# OTR Microwave installation



## bfarber (Dec 5, 2008)

We're remodeling the kitchen and in the process my wife is demanding an OTR microwave to save counter space (despite the fact that everything I've read online about them says the saved counter space isn't worth it...)

Two questions I have

1) It comes with a grounded outlet plug, as you can imagine. Now, we have wires in place that were used to connect the previous vent, but I'm under the assumption that I'm not going to be able to use those. They've got wire nuts on them presently, and are still pulled out of the wall until we get to this point.

Am I correct in assuming I won't be able to use this line at all? If so, anything I should do with the wires (beyond wire nuts) before pushing the wires back into the wall when the microwave goes up? Additionally, we have a gas range and are thinking of just plugging the microwave unit into the outlet the gas range uses. I know it's recommended to have a dedicated circuit for the microwave - but since we have a gas range, do you think I'd have any problems if the microwave shared this circuit?

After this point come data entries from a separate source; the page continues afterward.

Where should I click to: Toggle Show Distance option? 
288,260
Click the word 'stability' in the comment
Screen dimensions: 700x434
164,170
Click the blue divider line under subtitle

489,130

2) The vent for the hood was something like 3 1/2" x 14" (I'm not at home so I can't confirm exact measurements), while the microwave vent appears to be about 4" x 16". It's a rear vertical vent. Do I need to cut out a larger vent in the wall, and install a new cap outside, or can I do something else with the exhaust vent on the microwave (such as put duct-tape over the edges to make the actual exhaust area smaller) for ventilation?


Cabinets, flooring, and so forth were a breeze...but electrical work and ventilation are two areas I'm no expert in.

Thanks in advance for any advice. My father in law happens to know a lot about both of these things, but we seem to have some trouble enlisting his help getting some of these last few things we need to do finished up unfortunately.


----------



## bradnailer (Nov 13, 2008)

Many of the over the range microwaves don't require venting. They filter the air and vent back into the room. However, if you already have the microwave and it requires external venting, I would suggest you repipe the vent to match the microwave.

With the existing electrical, you can purchase an "old work" outlet box, cut a hole in the wall and install an outlet in the cabinet with the existing wire. By all means, before you do anything, make sure you have the power to this wire cut off at the breaker. If you don't have a multimeter, get one. It's one of the best home improvement investments you can make.


----------



## bfarber (Dec 5, 2008)

Well, according to the feedback I've read on OTR microwaves, the internal venting really sucks. This microwave can vent 3 ways - through the rear, internal (need to buy a charcoal filter for it to do this), and upwards. We have a vent in the rear, so was just going to use this.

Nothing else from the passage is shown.